We are excited to announce that F5 Labs has become a data partner of the Exploit Prediction Scoring System (EPSS).1 The Internet-wide scanning and attempted exploitation activity that makes up our Sensor Intel Series also happens to be good training data for the machine learning system under EPSS’ hood.
F5 Labs wrote about EPSS in early 2020, a few months after it was unveiled at Black Hat 2019.2 In that article, we explored the vulnerability characteristics that the system was collecting for analysis at runtime, and used a specific example and the weightings for the most significant parameters in the model to calculate an EPSS score by hand.
Since then, however, EPSS has grown in prominence and adoption, the ML model is on its third iteration, and the performance is improved. We recently shipped our first batch of CVE-focused attack data to the EPSS team, so now seems like a good time to review what EPSS is, why we think it’s important, and how we fit into the picture.
What Is EPSS and What Problem Is It Solving?
The Exploit Prediction Scoring System is designed to help security teams prioritize vulnerability mitigation by calculating the 30-day likelihood that any given vulnerability will be exploited by an attacker. The need for this stems from two observations that security researchers have made in the last decade: the first is the observation that there are simply too many vulnerabilities in enterprise tech footprints to patch them all. A joint study by Kenna and Cyentia in 2019 found that across all enterprise sizes, organizations tend to mitigate about 10% of the open vulnerabilities in their systems.3
The other observation is that a surprisingly small subset of vulnerabilities is exploited in the wild by attackers—around 5-6%.4 This means that patching 100% of open vulnerabilities is not only impossible in the long term, it is unnecessary. Patching all vulnerabilities would result in a lot of arguably unnecessary work since ~95% of those vulnerabilities represent minimal risk.

OBJECTIVES ▸
1. In the passage on EPSS, please rewrite the section from "We are excited" to "score by hand.", changing "article" to "blog post".
2. Answer these questions from the passage on EPSS, one per line:
(a) At which event was EPSS unveiled?
(b) According to the 2019 Kenna and Cyentia study, about what share of open vulnerabilities do organizations tend to mitigate?
(c) Roughly what share of vulnerabilities is exploited in the wild by attackers?
3. Continue the passage on EPSS from its final sentence.

INFORMATION GIVEN ▸
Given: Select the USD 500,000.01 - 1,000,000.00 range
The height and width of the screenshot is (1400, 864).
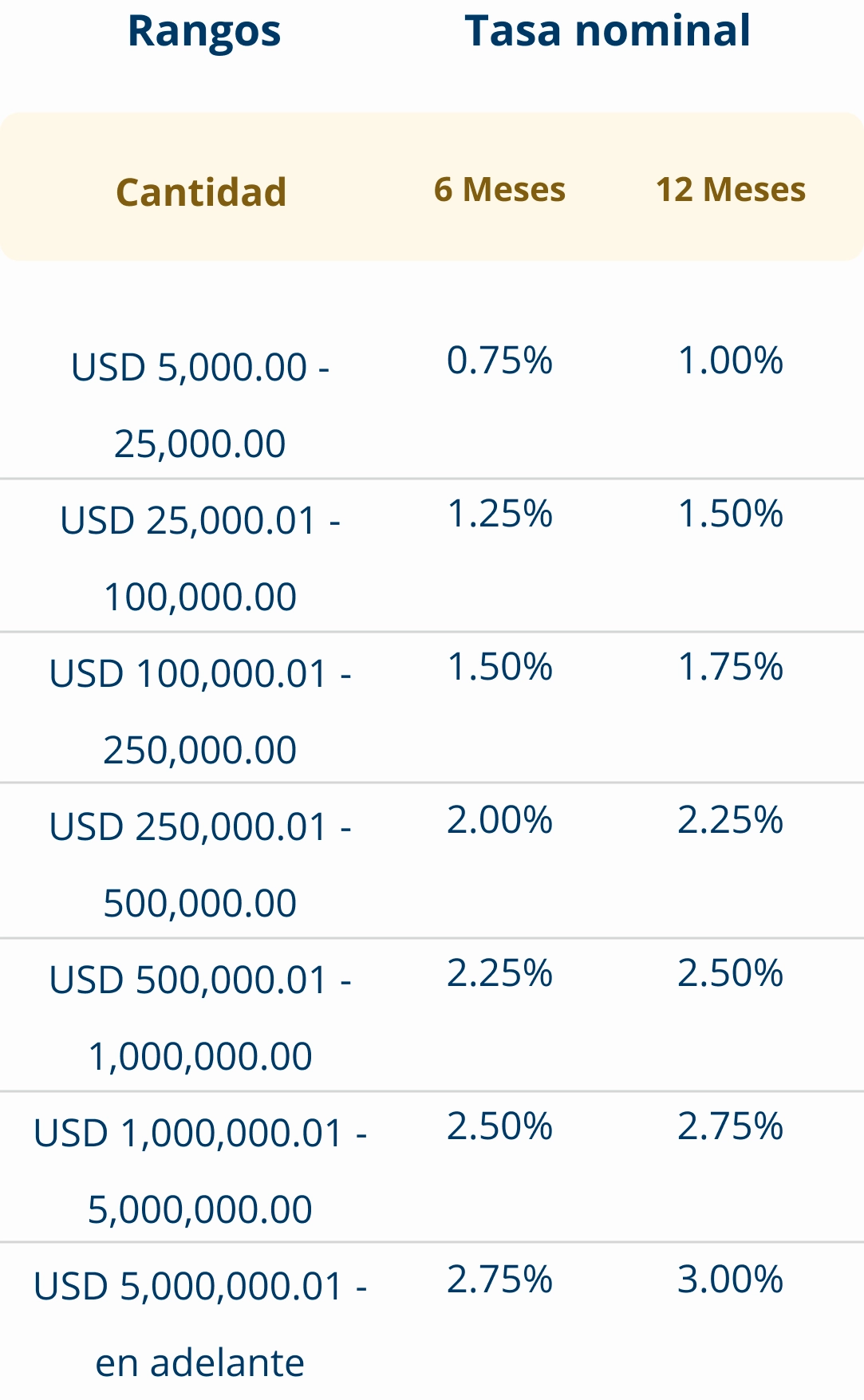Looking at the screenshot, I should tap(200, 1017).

==

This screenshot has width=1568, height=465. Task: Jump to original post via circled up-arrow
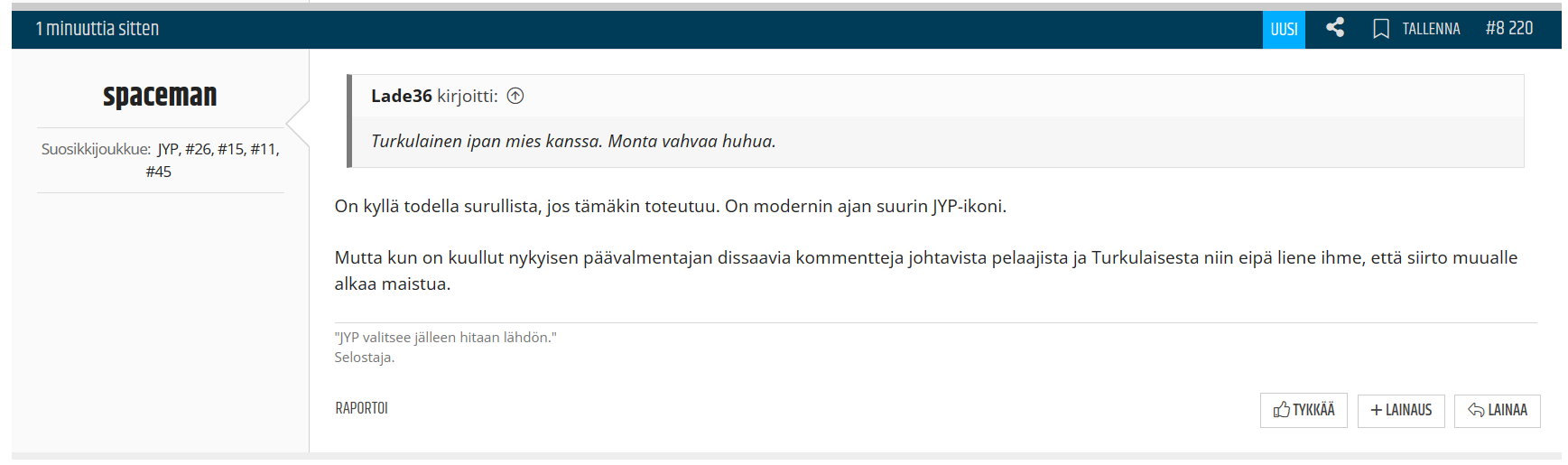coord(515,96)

RESPONSES PER TASK ▸
1.
We are excited to announce that F5 Labs has become a data partner of the Exploit Prediction Scoring System (EPSS).1 The Internet-wide scanning and attempted exploitation activity that makes up our Sensor Intel Series also happens to be good training data for the machine learning system under EPSS’ hood.
F5 Labs wrote about EPSS in early 2020, a few months after it was unveiled at Black Hat 2019.2 In that blog post, we explored the vulnerability characteristics that the system was collecting for analysis at runtime, and used a specific example and the weightings for the most significant parameters in the model to calculate an EPSS score by hand.

2.
(a) Black Hat 2019
(b) About 10%
(c) Around 5-6%

3.
The problem, therefore, is to come up with a system to triage vulnerabilities so that we can use our limited remediation time to greatest effect. In theory the Common Vulnerability Scoring System (CVSS) should suffice, but this system has some limitations, most of which stem from the way that people use and interpret the scores.5 EPSS was specifically designed to outperform CVSS at the problem of ongoing vulnerability triage, and it does this through machine learning.
EPSS’ Machine Learning Model
At their most abstract, all machine learning systems require two kinds of inputs: training inputs and runtime inputs. The training inputs are used to determine optimum parameter weights for the model, and the runtime inputs are what the model then processes to produce its output. For EPSS the runtime inputs are a collection of roughly 1,500 vulnerability characteristics that are collected and updated daily. These are variables such as the existence of publicly available exploit code, the vendor of the affected system, and the technical impact of the vulnerability (such as remote code execution or directory traversal). Over the course of training the model will determine the relative importance of each of these variables to each vulnerability.
The daily update of these variables is one of the things that makes EPSS so useful. While CVSS has a temporal dimension, many organizations omit it and use CVSS as a static score. Since the true likelihood of exploitation is dynamic and ebbs and flows as these variables change, so does the EPSS score, which is why it is recalculated daily.
In addition to the runtime data, the ML system requires training data that it can use to determine the parameter weights. For this it needs many examples of attacker exploits in the wild. F5 Labs has just started contributing our own observations (more on this below) but EPSS also collects exploitation data from Cisco, AlienVault, Fortinet, GreyNoise, and others. Since this is a supervised learning model, these exploit attempts serve as annotations or data labels that provide feedback to the model as it determines weights. Perhaps the best way to understand this is to take an example and work backwards. If the “code execution” parameter is one of the most highly weighted in the EPSS system (Figure 1), we can reasonably infer that this characteristic showed up more often among the exploited CVEs in the training data irrespective of other characteristics like affected platform or natural language descriptions.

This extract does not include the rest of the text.